But at the same time tinseltown sometimes gets it right – in a light in the darkness sort of way.

A case in point is A Quiet Place, the sleeper smash horror movie that’s sadly nearing the end of its cinematic run. You should take the opportunity to see it if you can, and not just because it’s one of the most original movies in years that manages to create something unique despite calling on just about every creature feature trope in the book.

You see, A Quiet Place features a character with a disability. That in itself is vanishingly rare in popular entertainment. But it goes further by casting an actor with that disability in the role in the form of Millicent Simmonds, who is deaf.

Her lack of hearing is central to the plot.

The movie is set in a post-apocalyptic world haunted by blind monsters that zero in on sound with the aid of supersensitive hearing. Silence is thus a matter of survival. Because her family uses American Sign Language (ASL) they have an advantage: they can talk to each other in a world where speaking can get you killed.

The script could have fallen down at this point by having Simmonds perform a functional role without much else to do other than move the plot along for the other actors, including A-lister Emily Blunt, to shine.

But it has more ambition than that. Simmonds’ Regan Abbott is a fully formed character; a stroppy teen, chafing against her parents’ overprotectiveness and haunted by what she sees as her role in her little brother’s death. It’s not just her deafness that is central to the plot: she is. She’s neither an afterthought, nor is she an inspiration, which is another trap films involving disability fall into. She’s a person. She’s also the best thing about a film that is full of good things.

Director John Krasinski, who pushed to cast her, has further revealed that she changed one of the signed parts of the scripts in an important way that makes it better.

In fact she elevates the whole project. As Kamran Mallick, the chief executive of Disability Rights UK, says, she brings “an extra dimension to the role which a hearing actor would not have been able to do”.

This is, however, sadly, rare, even with films that are specifically about disability such as My Left Foot (1990) or Inside I’m Dancing (2004) or last year’s atrocious You Before Me in which the leading male character kills himself rather than live as a tetraplegic.

Emily Blunt ordered her husband John Krasinski to 'fire' friend so she could star in new horror film A Quiet Place

It happens in films that aren’t specifically about disability too. The X Men’s Professor X is a rare example of a superhero with a disability. But the able-bodied Patrick Stewart was cast to play him (much as I hate to criticise the great man).

Says Mallick: “The nagging worry is non-disabled people continue to land the roles of disabled characters. It’s no longer acceptable for white actors to ‘black up’ for nonwhite roles, and rightly so. The same is true around disability.”

That for me sums it up. It needs to change because, as Mallick points out, and Simmonds proves, the talent is out there.

Jeff Nicholls employed Tova Stewart, who is also deaf, for his critically acclaimed Take Shelter back in 2011. RJ Mitte, who has cerebral palsy, became a star through his appearance in the hit TV series Breaking Bad.

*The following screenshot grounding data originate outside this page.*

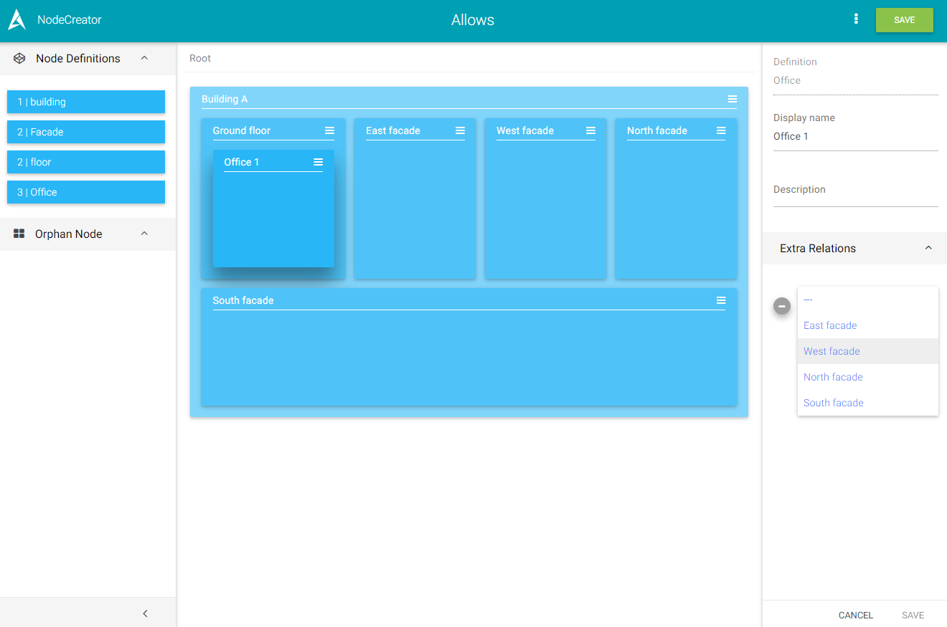Open Ground floor hamburger menu
Viewport: 947px width, 627px height.
point(329,130)
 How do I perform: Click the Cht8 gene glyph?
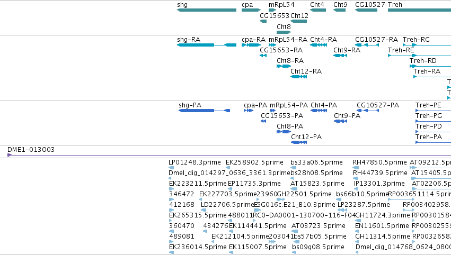(284, 32)
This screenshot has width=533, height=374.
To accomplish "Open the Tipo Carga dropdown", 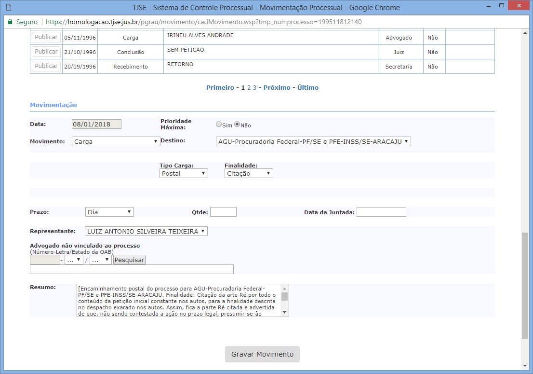I will pos(184,173).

Simmonds herself appeared in the 2017 drama Wonderstruck before being cast in A Quiet Place.

So it can be done, even with the financial imperative to use “name” actors to get people watching. It just too rarely is.

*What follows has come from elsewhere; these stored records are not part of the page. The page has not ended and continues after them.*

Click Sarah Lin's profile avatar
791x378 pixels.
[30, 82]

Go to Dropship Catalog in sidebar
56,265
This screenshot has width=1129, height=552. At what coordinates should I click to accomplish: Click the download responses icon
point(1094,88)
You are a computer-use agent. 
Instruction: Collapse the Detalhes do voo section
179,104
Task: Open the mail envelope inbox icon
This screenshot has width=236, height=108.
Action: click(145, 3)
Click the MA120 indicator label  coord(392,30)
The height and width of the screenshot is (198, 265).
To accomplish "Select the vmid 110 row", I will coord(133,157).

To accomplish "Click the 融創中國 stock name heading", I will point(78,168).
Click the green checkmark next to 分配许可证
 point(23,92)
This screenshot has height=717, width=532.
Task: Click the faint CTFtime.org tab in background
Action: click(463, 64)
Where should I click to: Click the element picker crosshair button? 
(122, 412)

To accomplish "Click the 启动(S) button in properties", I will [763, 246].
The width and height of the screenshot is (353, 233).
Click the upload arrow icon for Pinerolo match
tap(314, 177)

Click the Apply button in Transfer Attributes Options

Perhaps A Quiet Place, and the attention Simmonds’ performance has garnered, will prove to be the turning point that these earlier examples weren’t.

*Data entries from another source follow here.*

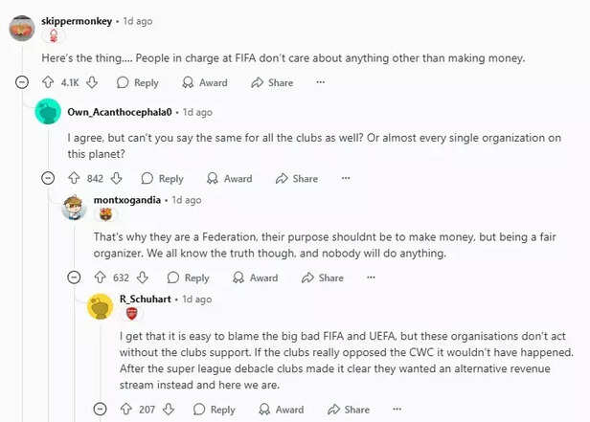This screenshot has height=422, width=590.
Task: Open more options on skippermonkey's comment
Action: [321, 83]
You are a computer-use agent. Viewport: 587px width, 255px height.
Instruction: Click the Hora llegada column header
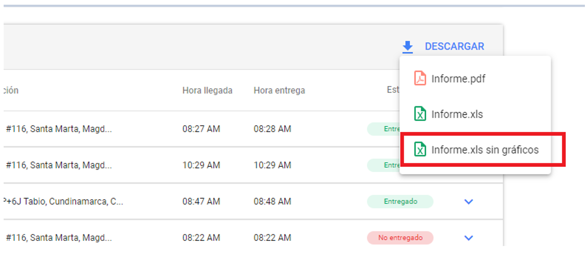[207, 91]
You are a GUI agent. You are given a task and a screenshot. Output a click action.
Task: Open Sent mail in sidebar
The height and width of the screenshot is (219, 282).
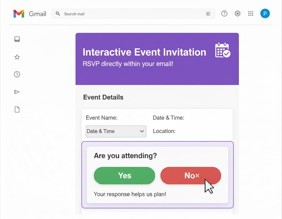(17, 92)
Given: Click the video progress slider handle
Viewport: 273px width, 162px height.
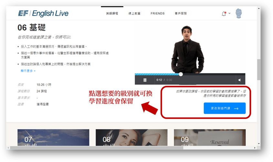Looking at the screenshot, I should (181, 74).
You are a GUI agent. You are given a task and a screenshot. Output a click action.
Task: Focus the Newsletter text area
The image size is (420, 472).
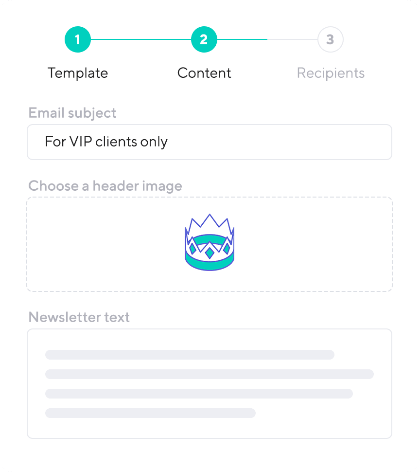210,383
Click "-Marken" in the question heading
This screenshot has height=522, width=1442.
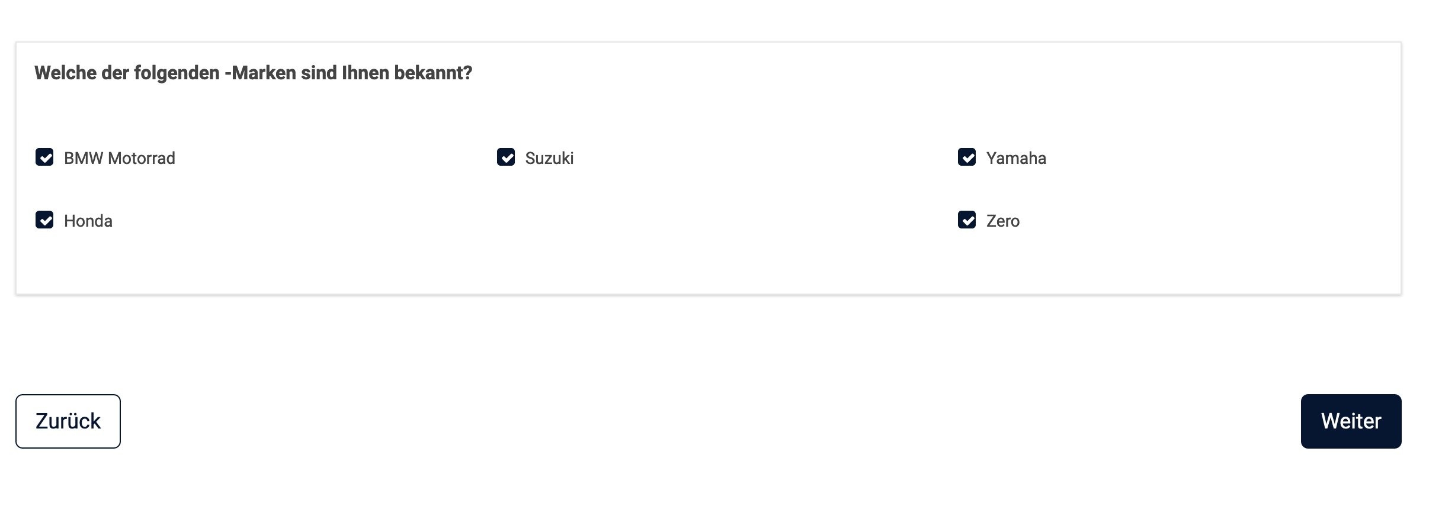pyautogui.click(x=260, y=73)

I wish I could have a little more confidence about that.

Simmonds has talked in interviews about a desire to play roles that don’t specifically revolve around her deafness and, well, why not? She’s a good enough actor to do it and I think the movie going public would be far more open to it than Hollywood gives it credit for.

In the meantime, a sequel is planned. It’s not clear whether any of the cast will return but I hope we’ll get the chance to see Simmonds again, even if they don’t.